◆ TEXTE EXTRAIT:
○ ○ ○ ○ ○ ○ ○


  La violence du droit, qui se manifeste souvent comme brutalité, pouvoir, dictature, est selon Derrida spectrale (gespenstische) ou spirituelle (geistig), deux mots qui se trouvent dans le texte de Benjamin. Ce qui s'accorde avec l'autorité, la souveraineté (des décisions, ordres, prescriptions), relève d'une mystique qui fait oublier la violence, une amnésie qu'on retrouve aussi chez Heidegger. Sous cet angle la distinction entre violence mythologique et violence divine ne tient pas. A cette violence légale s'oppose une justice sans droit, incalculable pour l'homme avec les moyens de la raison. Cette justice-là ne peut faire l'objet de règles générales. Elle ne vaut que pour une situation singulière, un individu, un peuple, une langue, une histoire. Elle est indécidable, inconnaissable, incalculable et pourtant elle seule peut faire l'objet d'une décision politique qui ouvrirait une ère nouvelle. En ce point, où Walter Benjamin rejoint la tradition judaïque, Jacques Derrida ouvre un questionnement. D'un côté, il reconnaît (et revendique) sa proximité avec ce Dieu souverain qui signe en secret d'un sceau indéchiffrable. Mais d'un autre côté, le texte de Benjamin lui semble par certains aspects redoutable, insupportable, inacceptable.

  Selon Benjamin, puisque le droit et la justice sont inconciliables, il faut choisir entre l'un et l'autre - et il choisit la justice contre le droit. Selon Derrida, s'il y a une fatalité, c'est celle du compromis entre ces ordres hétérogènes. Il faut obéir à la fois à la loi de la représentation (la raison, le calculable) et à la loi qui soustrait l'unique à toute représentation (incalculable). En privilégiant une justice divine qui se situerait au-dessus de la raison, Benjamin ouvre la voie à une logique que Derrida rejette absolument, celle qui, devant un événement sans nom comme la "solution finale" des nazis, conduirait au renoncement à toute explication rationnelle, mettrait en avant l'action d'une "justice divine" ininterprétable et injustifiable.

○ ○ ○ ○ ○ ○ ○

◆ DONNÉES FOURNIES:
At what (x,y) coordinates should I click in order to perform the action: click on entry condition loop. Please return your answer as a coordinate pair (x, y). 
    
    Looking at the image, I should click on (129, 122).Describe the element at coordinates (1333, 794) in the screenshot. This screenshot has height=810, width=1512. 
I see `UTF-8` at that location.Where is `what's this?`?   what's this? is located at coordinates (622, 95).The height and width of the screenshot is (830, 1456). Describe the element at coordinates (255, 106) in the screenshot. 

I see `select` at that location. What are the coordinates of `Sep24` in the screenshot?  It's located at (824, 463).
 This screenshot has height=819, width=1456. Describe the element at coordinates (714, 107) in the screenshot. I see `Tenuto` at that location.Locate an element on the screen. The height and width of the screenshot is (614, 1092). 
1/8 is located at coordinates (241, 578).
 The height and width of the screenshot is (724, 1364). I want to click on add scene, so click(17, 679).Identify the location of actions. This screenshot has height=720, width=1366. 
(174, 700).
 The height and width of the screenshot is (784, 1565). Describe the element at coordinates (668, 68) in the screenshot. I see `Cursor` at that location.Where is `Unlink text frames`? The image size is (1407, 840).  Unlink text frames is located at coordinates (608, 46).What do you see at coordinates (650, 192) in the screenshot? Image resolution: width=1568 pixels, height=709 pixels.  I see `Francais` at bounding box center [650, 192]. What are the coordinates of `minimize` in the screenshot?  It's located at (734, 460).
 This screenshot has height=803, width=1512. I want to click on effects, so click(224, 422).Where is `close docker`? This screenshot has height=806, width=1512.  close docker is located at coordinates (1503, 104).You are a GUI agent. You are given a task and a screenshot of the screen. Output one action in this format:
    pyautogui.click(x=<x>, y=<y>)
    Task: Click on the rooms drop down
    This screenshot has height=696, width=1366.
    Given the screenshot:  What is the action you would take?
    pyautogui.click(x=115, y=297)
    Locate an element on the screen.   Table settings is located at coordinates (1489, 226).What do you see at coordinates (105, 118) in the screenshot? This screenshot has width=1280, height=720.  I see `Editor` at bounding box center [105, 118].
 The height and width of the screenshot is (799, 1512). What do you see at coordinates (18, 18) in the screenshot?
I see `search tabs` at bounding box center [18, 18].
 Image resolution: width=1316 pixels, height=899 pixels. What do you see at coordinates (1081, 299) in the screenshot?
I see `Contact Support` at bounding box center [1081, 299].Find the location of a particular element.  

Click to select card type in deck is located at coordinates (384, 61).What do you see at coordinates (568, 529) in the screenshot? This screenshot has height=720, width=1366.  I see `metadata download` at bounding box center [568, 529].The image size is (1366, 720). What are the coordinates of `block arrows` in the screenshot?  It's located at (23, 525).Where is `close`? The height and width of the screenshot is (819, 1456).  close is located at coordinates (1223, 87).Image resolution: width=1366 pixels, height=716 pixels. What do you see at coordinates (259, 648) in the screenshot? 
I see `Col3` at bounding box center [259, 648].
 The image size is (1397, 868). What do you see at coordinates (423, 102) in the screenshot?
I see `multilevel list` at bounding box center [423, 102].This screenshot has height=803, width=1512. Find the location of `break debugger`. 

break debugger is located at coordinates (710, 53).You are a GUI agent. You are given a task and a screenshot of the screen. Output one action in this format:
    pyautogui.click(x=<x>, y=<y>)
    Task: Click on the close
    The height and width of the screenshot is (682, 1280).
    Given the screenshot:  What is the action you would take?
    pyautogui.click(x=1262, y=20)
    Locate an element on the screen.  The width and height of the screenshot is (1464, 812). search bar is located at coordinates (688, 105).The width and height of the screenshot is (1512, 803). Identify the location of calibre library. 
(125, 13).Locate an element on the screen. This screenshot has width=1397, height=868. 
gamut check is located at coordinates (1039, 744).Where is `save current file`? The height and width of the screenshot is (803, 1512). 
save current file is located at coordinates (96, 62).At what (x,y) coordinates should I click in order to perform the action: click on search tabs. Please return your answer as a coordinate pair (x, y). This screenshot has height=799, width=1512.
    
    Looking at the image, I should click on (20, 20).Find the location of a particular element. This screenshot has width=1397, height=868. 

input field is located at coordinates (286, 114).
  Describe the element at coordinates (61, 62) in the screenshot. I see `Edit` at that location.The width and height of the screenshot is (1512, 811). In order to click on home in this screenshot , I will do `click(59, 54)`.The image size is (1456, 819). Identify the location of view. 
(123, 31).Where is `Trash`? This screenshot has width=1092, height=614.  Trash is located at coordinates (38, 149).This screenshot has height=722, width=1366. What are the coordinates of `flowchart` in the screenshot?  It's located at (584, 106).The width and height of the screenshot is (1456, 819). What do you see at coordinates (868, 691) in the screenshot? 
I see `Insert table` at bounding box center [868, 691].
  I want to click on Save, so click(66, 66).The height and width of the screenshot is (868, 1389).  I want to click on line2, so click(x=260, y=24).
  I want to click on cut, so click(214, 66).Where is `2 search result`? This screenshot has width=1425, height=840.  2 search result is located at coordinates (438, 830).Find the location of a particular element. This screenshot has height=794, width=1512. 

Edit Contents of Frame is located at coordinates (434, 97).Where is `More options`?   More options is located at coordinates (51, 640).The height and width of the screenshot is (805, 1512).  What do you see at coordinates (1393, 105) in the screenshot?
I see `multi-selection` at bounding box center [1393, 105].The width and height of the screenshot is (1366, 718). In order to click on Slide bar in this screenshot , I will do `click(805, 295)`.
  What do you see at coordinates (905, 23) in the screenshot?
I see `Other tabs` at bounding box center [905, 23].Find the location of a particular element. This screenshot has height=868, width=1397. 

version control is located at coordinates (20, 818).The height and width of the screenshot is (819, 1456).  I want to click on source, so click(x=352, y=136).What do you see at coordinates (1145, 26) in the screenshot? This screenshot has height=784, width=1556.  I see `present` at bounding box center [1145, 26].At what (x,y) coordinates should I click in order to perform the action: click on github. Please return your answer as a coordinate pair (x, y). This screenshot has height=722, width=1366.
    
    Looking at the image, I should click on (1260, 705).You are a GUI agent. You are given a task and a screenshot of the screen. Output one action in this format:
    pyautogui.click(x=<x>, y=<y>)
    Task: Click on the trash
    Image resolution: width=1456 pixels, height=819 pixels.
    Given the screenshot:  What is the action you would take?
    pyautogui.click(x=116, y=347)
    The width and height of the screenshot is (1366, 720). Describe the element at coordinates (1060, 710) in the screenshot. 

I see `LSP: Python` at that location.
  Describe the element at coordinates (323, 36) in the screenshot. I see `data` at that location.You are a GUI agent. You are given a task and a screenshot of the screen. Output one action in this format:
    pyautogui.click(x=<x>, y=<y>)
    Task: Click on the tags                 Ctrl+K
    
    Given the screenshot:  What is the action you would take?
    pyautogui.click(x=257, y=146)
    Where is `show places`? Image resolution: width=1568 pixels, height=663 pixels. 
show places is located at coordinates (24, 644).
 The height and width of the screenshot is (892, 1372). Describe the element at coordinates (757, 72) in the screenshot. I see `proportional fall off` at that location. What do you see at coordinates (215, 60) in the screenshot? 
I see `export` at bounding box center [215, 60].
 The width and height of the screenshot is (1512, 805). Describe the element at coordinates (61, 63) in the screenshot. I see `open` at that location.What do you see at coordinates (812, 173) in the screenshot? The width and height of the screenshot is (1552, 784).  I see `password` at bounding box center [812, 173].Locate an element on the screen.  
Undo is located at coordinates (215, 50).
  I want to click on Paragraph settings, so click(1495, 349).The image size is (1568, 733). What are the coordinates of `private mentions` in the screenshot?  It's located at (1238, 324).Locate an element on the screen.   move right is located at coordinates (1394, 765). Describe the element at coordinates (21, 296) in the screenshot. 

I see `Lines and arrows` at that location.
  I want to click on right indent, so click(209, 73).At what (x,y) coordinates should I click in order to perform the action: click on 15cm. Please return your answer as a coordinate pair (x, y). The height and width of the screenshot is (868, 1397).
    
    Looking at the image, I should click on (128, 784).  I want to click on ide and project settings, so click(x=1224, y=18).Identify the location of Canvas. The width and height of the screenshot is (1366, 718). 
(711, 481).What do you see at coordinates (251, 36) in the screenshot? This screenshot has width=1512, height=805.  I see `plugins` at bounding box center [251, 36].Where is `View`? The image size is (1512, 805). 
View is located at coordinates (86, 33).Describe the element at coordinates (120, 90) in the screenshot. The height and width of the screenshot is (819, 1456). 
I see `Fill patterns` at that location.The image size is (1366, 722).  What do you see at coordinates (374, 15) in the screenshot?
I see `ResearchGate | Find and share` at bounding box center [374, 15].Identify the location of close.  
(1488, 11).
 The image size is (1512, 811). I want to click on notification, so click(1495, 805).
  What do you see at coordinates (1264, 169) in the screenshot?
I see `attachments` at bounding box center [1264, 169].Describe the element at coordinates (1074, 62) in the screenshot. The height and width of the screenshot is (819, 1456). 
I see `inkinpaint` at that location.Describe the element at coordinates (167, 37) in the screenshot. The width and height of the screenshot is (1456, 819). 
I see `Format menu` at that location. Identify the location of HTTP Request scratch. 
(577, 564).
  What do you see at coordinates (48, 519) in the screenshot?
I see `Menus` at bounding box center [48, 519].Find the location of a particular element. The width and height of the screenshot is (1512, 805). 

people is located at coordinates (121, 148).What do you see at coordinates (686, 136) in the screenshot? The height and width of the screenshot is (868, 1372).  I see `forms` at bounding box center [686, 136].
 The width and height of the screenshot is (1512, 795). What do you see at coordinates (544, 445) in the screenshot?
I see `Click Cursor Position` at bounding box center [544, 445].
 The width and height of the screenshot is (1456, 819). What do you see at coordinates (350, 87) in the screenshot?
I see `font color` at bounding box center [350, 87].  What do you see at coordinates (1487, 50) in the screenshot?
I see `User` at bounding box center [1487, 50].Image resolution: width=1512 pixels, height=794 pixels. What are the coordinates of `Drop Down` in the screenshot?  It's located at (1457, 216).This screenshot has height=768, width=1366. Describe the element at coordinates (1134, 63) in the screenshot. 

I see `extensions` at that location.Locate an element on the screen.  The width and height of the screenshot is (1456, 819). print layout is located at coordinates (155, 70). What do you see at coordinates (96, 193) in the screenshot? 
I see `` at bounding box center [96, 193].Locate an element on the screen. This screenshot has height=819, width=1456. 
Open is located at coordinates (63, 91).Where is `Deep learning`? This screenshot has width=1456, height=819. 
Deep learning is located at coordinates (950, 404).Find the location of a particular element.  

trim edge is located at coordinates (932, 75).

○ ○ ○ ○ ○ ○ ○

◆ LISTE DES TÂCHES:
a) Relevez dans le texte extrait tous les cas auxquels la justice sans droit s'applique uniquement.
b) D'après le texte extrait, quel choix Benjamin fait-il entre le droit et la justice ?
Ces données n'ont aucun lien avec le texte extrait.

◆ RÉPONSES AUX TÂCHES:
a) Une situation singulière, un individu, un peuple, une langue, une histoire.

b) Il choisit la justice contre le droit.